> [Problem description]: Format every non-blank line of the rows below as a Markdown table with the columns No. and Line, numbering the lines in order and skipping blank lines.
>>>
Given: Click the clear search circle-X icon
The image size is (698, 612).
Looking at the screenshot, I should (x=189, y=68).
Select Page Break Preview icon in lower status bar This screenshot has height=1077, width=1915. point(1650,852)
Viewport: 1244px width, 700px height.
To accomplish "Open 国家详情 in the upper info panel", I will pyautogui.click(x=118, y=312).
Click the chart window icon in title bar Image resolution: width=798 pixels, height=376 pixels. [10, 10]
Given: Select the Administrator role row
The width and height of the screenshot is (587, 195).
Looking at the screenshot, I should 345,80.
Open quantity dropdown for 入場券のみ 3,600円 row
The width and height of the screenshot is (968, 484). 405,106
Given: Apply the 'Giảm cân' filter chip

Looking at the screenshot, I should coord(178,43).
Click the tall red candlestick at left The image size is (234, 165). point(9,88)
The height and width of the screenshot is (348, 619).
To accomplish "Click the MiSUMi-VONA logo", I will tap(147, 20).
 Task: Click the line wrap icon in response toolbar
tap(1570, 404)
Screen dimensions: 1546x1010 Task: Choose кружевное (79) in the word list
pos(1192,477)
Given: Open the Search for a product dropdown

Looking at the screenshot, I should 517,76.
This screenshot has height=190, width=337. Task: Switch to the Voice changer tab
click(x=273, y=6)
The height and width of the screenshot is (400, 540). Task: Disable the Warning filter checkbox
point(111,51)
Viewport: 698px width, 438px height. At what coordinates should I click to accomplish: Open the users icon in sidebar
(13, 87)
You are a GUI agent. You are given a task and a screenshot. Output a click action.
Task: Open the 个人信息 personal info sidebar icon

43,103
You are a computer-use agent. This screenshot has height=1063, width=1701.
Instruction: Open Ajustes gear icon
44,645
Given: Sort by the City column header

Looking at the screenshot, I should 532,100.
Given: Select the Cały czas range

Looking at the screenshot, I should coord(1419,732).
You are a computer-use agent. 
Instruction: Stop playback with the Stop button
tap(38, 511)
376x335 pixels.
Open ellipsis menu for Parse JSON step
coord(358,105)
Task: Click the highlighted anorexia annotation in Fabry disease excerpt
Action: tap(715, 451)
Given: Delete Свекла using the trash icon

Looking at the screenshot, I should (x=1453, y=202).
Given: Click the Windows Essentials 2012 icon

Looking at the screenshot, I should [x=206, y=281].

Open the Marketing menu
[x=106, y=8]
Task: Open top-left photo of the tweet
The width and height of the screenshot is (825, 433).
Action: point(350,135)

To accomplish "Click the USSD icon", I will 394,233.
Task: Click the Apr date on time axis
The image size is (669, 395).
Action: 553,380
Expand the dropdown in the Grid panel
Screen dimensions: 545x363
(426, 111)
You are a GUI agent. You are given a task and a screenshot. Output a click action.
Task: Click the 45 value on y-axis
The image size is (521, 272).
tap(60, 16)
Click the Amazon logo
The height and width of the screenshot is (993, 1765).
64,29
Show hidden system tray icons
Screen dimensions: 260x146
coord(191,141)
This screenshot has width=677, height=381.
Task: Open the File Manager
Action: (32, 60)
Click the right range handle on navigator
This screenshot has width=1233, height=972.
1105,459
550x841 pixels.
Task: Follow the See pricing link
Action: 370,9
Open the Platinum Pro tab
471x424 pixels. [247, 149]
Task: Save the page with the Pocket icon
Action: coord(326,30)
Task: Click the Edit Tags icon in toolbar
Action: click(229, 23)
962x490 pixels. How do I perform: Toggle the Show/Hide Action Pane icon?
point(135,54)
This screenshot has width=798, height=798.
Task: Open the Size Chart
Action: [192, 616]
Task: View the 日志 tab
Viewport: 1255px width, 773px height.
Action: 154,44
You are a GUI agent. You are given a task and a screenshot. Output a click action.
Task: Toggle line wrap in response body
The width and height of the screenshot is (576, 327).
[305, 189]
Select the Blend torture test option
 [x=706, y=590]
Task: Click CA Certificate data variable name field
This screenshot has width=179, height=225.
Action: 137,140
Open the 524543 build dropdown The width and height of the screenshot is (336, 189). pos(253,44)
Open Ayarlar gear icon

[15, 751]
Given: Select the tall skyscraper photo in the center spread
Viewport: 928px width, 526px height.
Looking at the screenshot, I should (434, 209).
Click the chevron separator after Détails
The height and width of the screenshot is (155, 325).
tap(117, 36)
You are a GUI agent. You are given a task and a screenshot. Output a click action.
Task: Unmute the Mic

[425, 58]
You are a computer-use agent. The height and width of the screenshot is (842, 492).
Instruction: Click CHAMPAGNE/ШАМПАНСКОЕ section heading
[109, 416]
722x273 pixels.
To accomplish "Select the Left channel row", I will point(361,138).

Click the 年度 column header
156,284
<<<
> [Answer to this task]:
| No. | Line |
|---|---|
| 1 | Given: Click the clear search circle-X icon |
| 2 | The image size is (698, 612). |
| 3 | Looking at the screenshot, I should (x=189, y=68). |
| 4 | Select Page Break Preview icon in lower status bar This screenshot has height=1077, width=1915. point(1650,852) |
| 5 | Viewport: 1244px width, 700px height. |
| 6 | To accomplish "Open 国家详情 in the upper info panel", I will pyautogui.click(x=118, y=312). |
| 7 | Click the chart window icon in title bar Image resolution: width=798 pixels, height=376 pixels. [10, 10] |
| 8 | Given: Select the Administrator role row |
| 9 | The width and height of the screenshot is (587, 195). |
| 10 | Looking at the screenshot, I should 345,80. |
| 11 | Open quantity dropdown for 入場券のみ 3,600円 row |
| 12 | The width and height of the screenshot is (968, 484). 405,106 |
| 13 | Given: Apply the 'Giảm cân' filter chip |
| 14 | Looking at the screenshot, I should coord(178,43). |
| 15 | Click the tall red candlestick at left The image size is (234, 165). point(9,88) |
| 16 | The height and width of the screenshot is (348, 619). |
| 17 | To accomplish "Click the MiSUMi-VONA logo", I will tap(147, 20). |
| 18 |  Task: Click the line wrap icon in response toolbar |
| 19 | tap(1570, 404) |
| 20 | Screen dimensions: 1546x1010 Task: Choose кружевное (79) in the word list |
| 21 | pos(1192,477) |
| 22 | Given: Open the Search for a product dropdown |
| 23 | Looking at the screenshot, I should 517,76. |
| 24 | This screenshot has height=190, width=337. Task: Switch to the Voice changer tab |
| 25 | click(x=273, y=6) |
| 26 | The height and width of the screenshot is (400, 540). Task: Disable the Warning filter checkbox |
| 27 | point(111,51) |
| 28 | Viewport: 698px width, 438px height. At what coordinates should I click to accomplish: Open the users icon in sidebar |
| 29 | (13, 87) |
| 30 | You are a GUI agent. You are given a task and a screenshot. Output a click action. |
| 31 | Task: Open the 个人信息 personal info sidebar icon |
| 32 | 43,103 |
| 33 | You are a computer-use agent. This screenshot has height=1063, width=1701. |
| 34 | Instruction: Open Ajustes gear icon |
| 35 | 44,645 |
| 36 | Given: Sort by the City column header |
| 37 | Looking at the screenshot, I should 532,100. |
| 38 | Given: Select the Cały czas range |
| 39 | Looking at the screenshot, I should coord(1419,732). |
| 40 | You are a computer-use agent.  |
| 41 | Instruction: Stop playback with the Stop button |
| 42 | tap(38, 511) |
| 43 | 376x335 pixels. |
| 44 | Open ellipsis menu for Parse JSON step |
| 45 | coord(358,105) |
| 46 | Task: Click the highlighted anorexia annotation in Fabry disease excerpt |
| 47 | Action: tap(715, 451) |
| 48 | Given: Delete Свекла using the trash icon |
| 49 | Looking at the screenshot, I should (x=1453, y=202). |
| 50 | Given: Click the Windows Essentials 2012 icon |
| 51 | Looking at the screenshot, I should [x=206, y=281]. |
| 52 | Open the Marketing menu |
| 53 | [x=106, y=8] |
| 54 | Task: Open top-left photo of the tweet |
| 55 | The width and height of the screenshot is (825, 433). |
| 56 | Action: point(350,135) |
| 57 | To accomplish "Click the USSD icon", I will 394,233. |
| 58 | Task: Click the Apr date on time axis |
| 59 | The image size is (669, 395). |
| 60 | Action: 553,380 |
| 61 | Expand the dropdown in the Grid panel |
| 62 | Screen dimensions: 545x363 |
| 63 | (426, 111) |
| 64 | You are a GUI agent. You are given a task and a screenshot. Output a click action. |
| 65 | Task: Click the 45 value on y-axis |
| 66 | The image size is (521, 272). |
| 67 | tap(60, 16) |
| 68 | Click the Amazon logo |
| 69 | The height and width of the screenshot is (993, 1765). |
| 70 | 64,29 |
| 71 | Show hidden system tray icons |
| 72 | Screen dimensions: 260x146 |
| 73 | coord(191,141) |
| 74 | This screenshot has width=677, height=381. |
| 75 | Task: Open the File Manager |
| 76 | Action: (32, 60) |
| 77 | Click the right range handle on navigator |
| 78 | This screenshot has width=1233, height=972. |
| 79 | 1105,459 |
| 80 | 550x841 pixels. |
| 81 | Task: Follow the See pricing link |
| 82 | Action: 370,9 |
| 83 | Open the Platinum Pro tab |
| 84 | 471x424 pixels. [247, 149] |
| 85 | Task: Save the page with the Pocket icon |
| 86 | Action: coord(326,30) |
| 87 | Task: Click the Edit Tags icon in toolbar |
| 88 | Action: click(229, 23) |
| 89 | 962x490 pixels. How do I perform: Toggle the Show/Hide Action Pane icon? |
| 90 | point(135,54) |
| 91 | This screenshot has width=798, height=798. |
| 92 | Task: Open the Size Chart |
| 93 | Action: [192, 616] |
| 94 | Task: View the 日志 tab |
| 95 | Viewport: 1255px width, 773px height. |
| 96 | Action: 154,44 |
| 97 | You are a GUI agent. You are given a task and a screenshot. Output a click action. |
| 98 | Task: Toggle line wrap in response body |
| 99 | The width and height of the screenshot is (576, 327). |
| 100 | [305, 189] |
| 101 | Select the Blend torture test option |
| 102 |  [x=706, y=590] |
| 103 | Task: Click CA Certificate data variable name field |
| 104 | This screenshot has width=179, height=225. |
| 105 | Action: 137,140 |
| 106 | Open the 524543 build dropdown The width and height of the screenshot is (336, 189). pos(253,44) |
| 107 | Open Ayarlar gear icon |
| 108 | [15, 751] |
| 109 | Given: Select the tall skyscraper photo in the center spread |
| 110 | Viewport: 928px width, 526px height. |
| 111 | Looking at the screenshot, I should (434, 209). |
| 112 | Click the chevron separator after Détails |
| 113 | The height and width of the screenshot is (155, 325). |
| 114 | tap(117, 36) |
| 115 | You are a GUI agent. You are given a task and a screenshot. Output a click action. |
| 116 | Task: Unmute the Mic |
| 117 | [425, 58] |
| 118 | You are a computer-use agent. The height and width of the screenshot is (842, 492). |
| 119 | Instruction: Click CHAMPAGNE/ШАМПАНСКОЕ section heading |
| 120 | [109, 416] |
| 121 | 722x273 pixels. |
| 122 | To accomplish "Select the Left channel row", I will point(361,138). |
| 123 | Click the 年度 column header |
| 124 | 156,284 |